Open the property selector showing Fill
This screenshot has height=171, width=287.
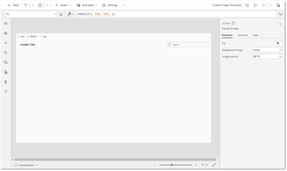pos(31,14)
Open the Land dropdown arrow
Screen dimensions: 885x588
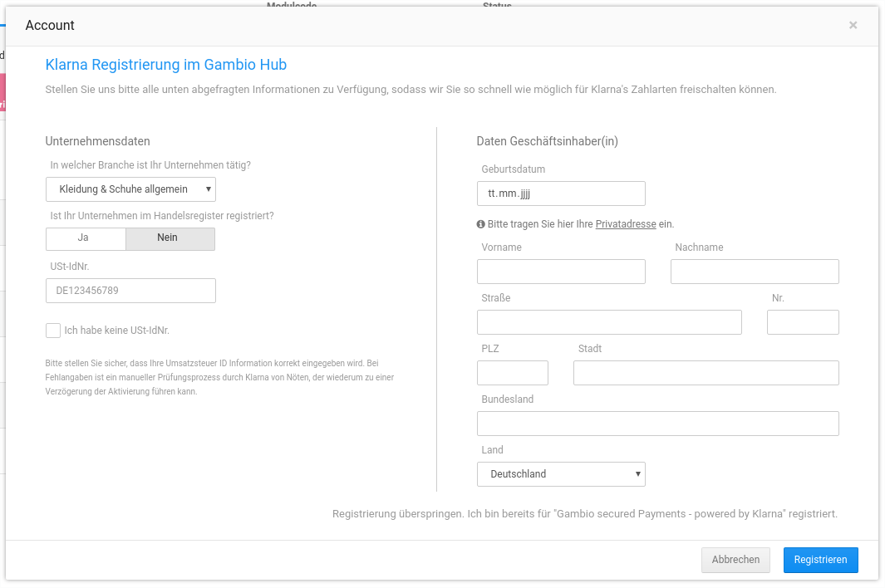(x=637, y=473)
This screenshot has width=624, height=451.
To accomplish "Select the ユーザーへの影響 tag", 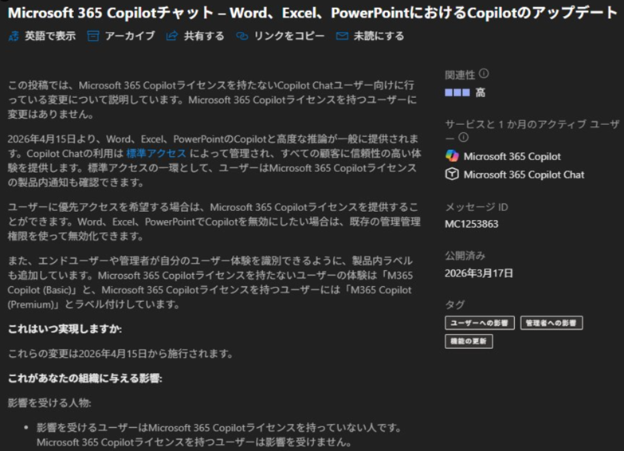I will [x=479, y=323].
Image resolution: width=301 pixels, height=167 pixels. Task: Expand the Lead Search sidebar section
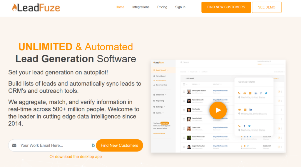tap(161, 70)
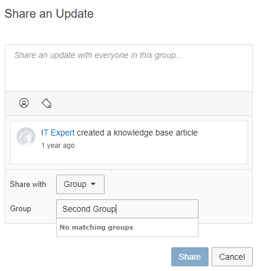Screen dimensions: 257x271
Task: Click the mention user person icon
Action: [24, 103]
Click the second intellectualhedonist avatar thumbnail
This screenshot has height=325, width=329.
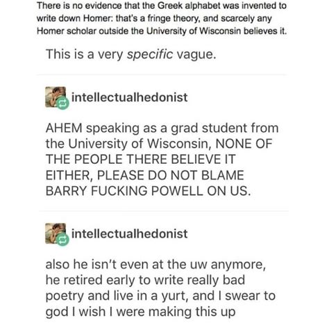point(56,233)
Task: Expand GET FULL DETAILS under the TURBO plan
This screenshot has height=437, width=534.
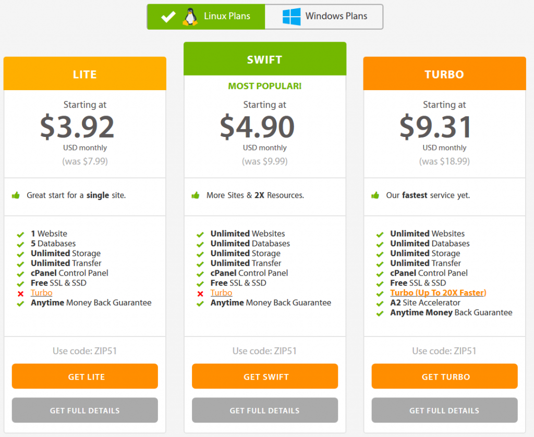Action: pos(444,410)
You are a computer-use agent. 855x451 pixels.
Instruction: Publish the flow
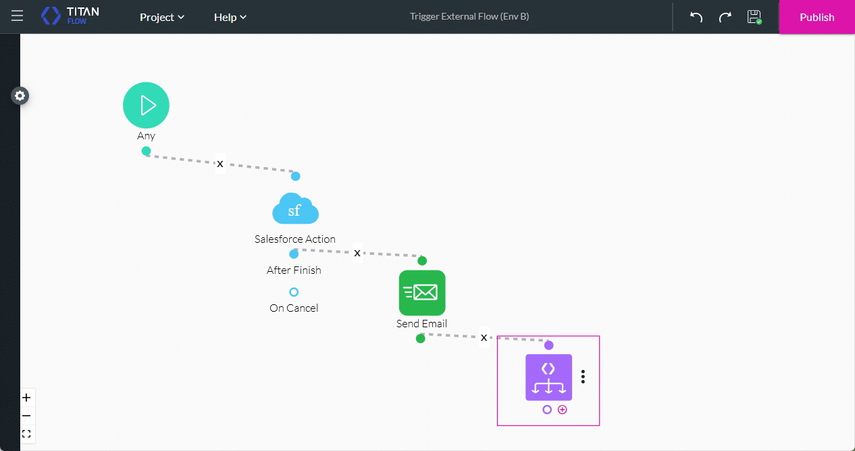[817, 17]
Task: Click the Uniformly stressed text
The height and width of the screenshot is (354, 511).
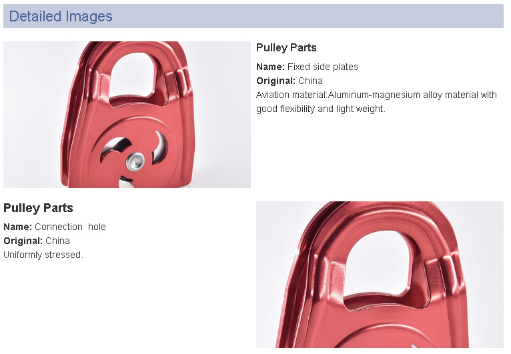Action: pyautogui.click(x=43, y=255)
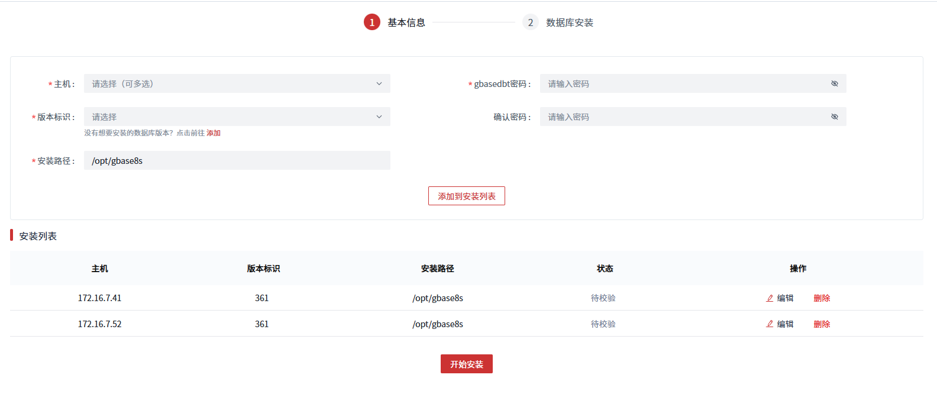937x394 pixels.
Task: Click the 安装路径 input field
Action: point(237,161)
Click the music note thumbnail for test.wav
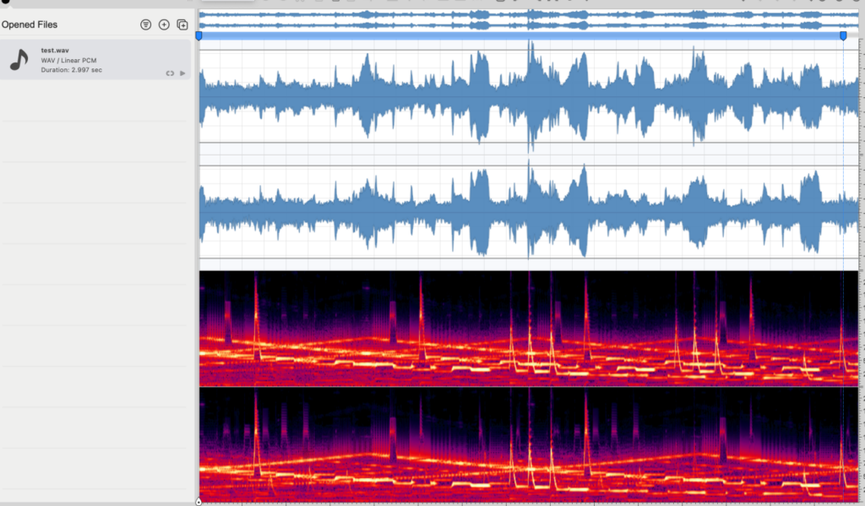This screenshot has width=865, height=506. (x=19, y=60)
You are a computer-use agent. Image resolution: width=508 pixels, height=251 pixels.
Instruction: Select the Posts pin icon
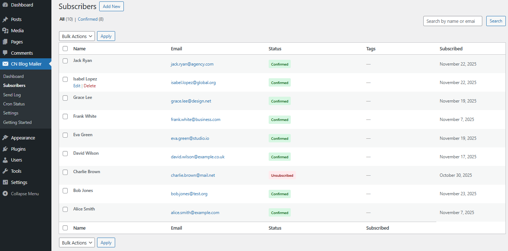(5, 19)
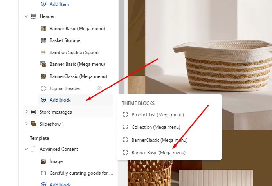Choose BannerClassic (Mega menu) from Theme Blocks popup
The image size is (272, 186).
pyautogui.click(x=159, y=140)
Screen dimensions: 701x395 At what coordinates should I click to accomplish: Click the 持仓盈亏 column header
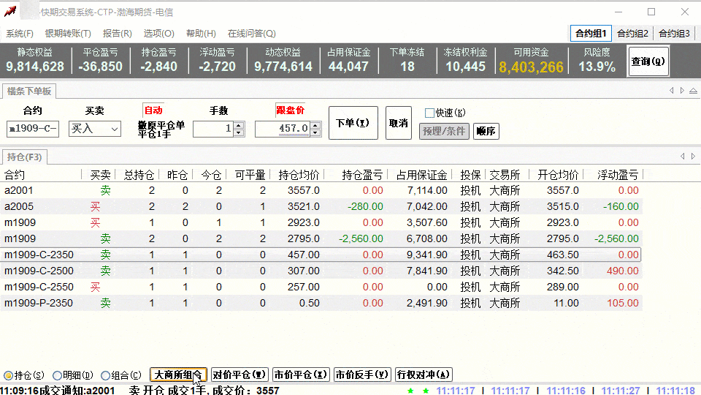[363, 175]
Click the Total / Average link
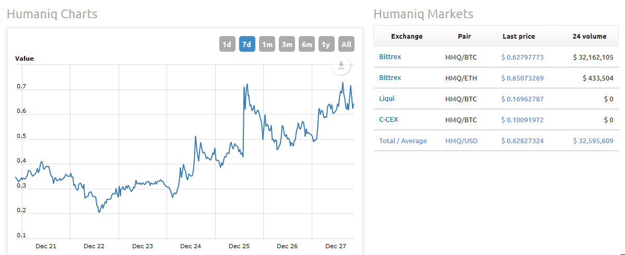Image resolution: width=625 pixels, height=255 pixels. [x=403, y=141]
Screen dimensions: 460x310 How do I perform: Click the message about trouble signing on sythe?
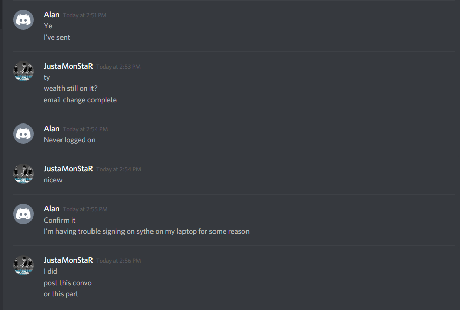(146, 231)
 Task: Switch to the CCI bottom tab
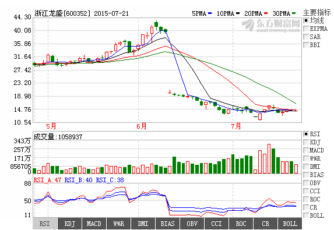tap(216, 224)
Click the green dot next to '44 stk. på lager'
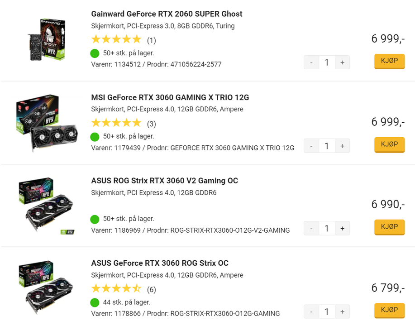 click(x=95, y=302)
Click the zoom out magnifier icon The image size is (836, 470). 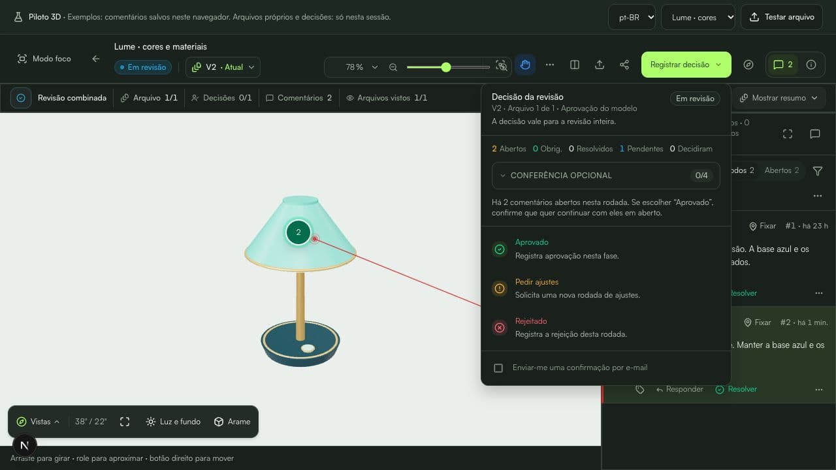pos(393,67)
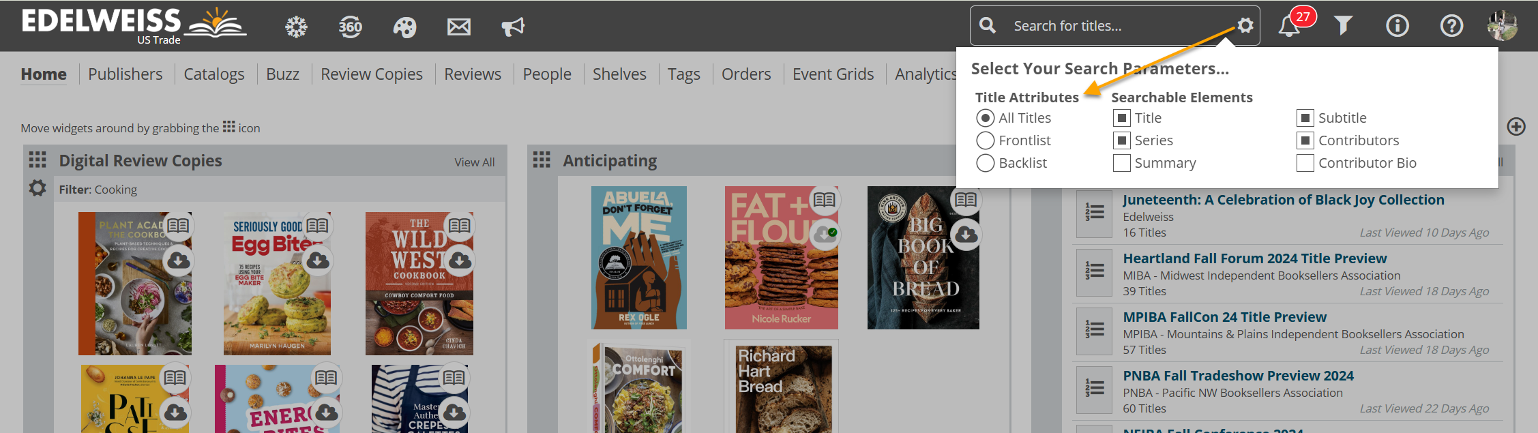Image resolution: width=1538 pixels, height=433 pixels.
Task: Click the megaphone announcements icon
Action: pyautogui.click(x=513, y=27)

WHAT YOU WILL DO:
Return each line from the entries above that includes "computer".

EXERCISE RESULT:
You are a computer-use agent. 855x451 pixels.
You are a computer-use agent. Image resolution: width=508 pixels, height=251 pixels.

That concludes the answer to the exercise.